猫みたいな瞳で教室内を一瞥し、すっと胸を張った。
「余が凛子だ。ん、凛子か。どうにも馴染めんな。リンと呼んでくれればいい。特に様付けは不要じゃ。設定では同じ学生ということになっているからな」
しんと教室が静まり返る。
生徒達はおろか、教師の歩美ですら反応に戸惑っていた。
「あの」
堪らず声を出したのは颯香だった。
血の気を失いつつも、ぎこちない笑みを浮かべる。
「妹は小さい頃から外国で過ごしていて、あまり日本語が得意じゃないんです。だから、言葉遣いも怪しくて。

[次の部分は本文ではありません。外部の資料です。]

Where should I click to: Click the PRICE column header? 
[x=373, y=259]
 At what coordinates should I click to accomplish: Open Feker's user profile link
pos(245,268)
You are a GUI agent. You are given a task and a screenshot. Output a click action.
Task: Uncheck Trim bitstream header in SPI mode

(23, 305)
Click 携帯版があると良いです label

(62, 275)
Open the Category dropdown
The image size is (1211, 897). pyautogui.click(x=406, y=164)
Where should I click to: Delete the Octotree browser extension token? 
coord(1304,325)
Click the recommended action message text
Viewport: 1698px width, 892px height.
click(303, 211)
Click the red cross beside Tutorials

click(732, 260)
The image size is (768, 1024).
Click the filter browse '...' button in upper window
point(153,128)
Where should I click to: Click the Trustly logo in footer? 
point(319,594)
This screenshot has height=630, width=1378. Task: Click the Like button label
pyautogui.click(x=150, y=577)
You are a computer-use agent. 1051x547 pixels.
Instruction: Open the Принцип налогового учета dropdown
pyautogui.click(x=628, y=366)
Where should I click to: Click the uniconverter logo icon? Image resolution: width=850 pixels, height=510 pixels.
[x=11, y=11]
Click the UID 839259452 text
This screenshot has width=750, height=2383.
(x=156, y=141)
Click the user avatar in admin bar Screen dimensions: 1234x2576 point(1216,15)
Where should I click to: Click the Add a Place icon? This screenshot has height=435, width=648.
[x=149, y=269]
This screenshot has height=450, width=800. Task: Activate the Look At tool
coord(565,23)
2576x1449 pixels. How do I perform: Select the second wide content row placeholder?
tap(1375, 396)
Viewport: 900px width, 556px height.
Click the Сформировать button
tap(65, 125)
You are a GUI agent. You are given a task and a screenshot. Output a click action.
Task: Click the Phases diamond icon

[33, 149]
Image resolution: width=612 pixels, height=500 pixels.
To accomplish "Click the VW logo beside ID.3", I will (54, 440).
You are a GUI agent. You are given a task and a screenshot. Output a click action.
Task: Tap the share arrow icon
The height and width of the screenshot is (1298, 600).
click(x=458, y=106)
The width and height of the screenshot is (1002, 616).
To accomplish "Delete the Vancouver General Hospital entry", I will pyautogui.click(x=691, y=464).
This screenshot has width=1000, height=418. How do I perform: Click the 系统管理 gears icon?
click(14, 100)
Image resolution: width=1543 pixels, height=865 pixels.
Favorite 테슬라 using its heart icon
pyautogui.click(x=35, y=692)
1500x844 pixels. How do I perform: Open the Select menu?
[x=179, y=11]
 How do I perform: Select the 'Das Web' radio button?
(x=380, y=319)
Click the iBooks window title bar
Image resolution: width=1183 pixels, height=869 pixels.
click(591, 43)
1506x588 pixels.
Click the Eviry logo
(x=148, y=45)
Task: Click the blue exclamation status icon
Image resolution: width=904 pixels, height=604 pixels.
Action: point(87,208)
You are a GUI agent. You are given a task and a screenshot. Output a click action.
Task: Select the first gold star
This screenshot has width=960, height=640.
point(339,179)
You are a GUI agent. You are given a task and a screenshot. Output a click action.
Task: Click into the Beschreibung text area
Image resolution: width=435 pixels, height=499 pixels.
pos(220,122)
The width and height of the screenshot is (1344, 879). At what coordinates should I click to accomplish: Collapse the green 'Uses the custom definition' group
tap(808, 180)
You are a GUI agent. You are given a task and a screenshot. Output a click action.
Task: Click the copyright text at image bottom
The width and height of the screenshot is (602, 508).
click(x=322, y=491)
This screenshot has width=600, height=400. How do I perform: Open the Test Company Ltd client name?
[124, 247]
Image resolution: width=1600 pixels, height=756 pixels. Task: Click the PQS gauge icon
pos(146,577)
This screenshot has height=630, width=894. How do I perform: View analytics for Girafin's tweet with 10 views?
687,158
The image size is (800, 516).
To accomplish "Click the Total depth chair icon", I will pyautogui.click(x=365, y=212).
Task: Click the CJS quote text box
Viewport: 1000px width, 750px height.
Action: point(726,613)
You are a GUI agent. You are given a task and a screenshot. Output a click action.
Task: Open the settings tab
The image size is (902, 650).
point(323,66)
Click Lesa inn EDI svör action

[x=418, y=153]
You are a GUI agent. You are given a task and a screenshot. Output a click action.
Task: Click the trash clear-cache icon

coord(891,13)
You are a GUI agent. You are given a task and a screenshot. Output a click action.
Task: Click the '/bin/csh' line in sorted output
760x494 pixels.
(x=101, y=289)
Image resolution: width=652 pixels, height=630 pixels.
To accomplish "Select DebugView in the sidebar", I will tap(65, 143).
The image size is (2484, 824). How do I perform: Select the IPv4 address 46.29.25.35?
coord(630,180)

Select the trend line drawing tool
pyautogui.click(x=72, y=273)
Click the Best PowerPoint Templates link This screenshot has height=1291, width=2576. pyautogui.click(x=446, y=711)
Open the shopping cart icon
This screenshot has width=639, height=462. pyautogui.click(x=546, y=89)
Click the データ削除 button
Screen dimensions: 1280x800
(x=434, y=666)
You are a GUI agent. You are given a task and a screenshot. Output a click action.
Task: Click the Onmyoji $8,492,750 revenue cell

その、なんて言うか」
「おい。何を口走っておるのだ?」
「いいから。リンは少し黙ってて」
語尾を強めに伝えるが、その想いは伝わらなかった。
「挨拶しろと言ったり、黙れと言ったり。どうして欲しいのだ?」
「僕は普通にして欲しいだけだって」
「普通か。曖昧な定義を持ち出しおって。まあ、この国の人間は普通という単語に、奇妙なほどの安心感を抱いておるからな」
大袈裟に肩を竦める。
背丈と不釣り合いな言動に、生徒達数名が思わず表情を緩める。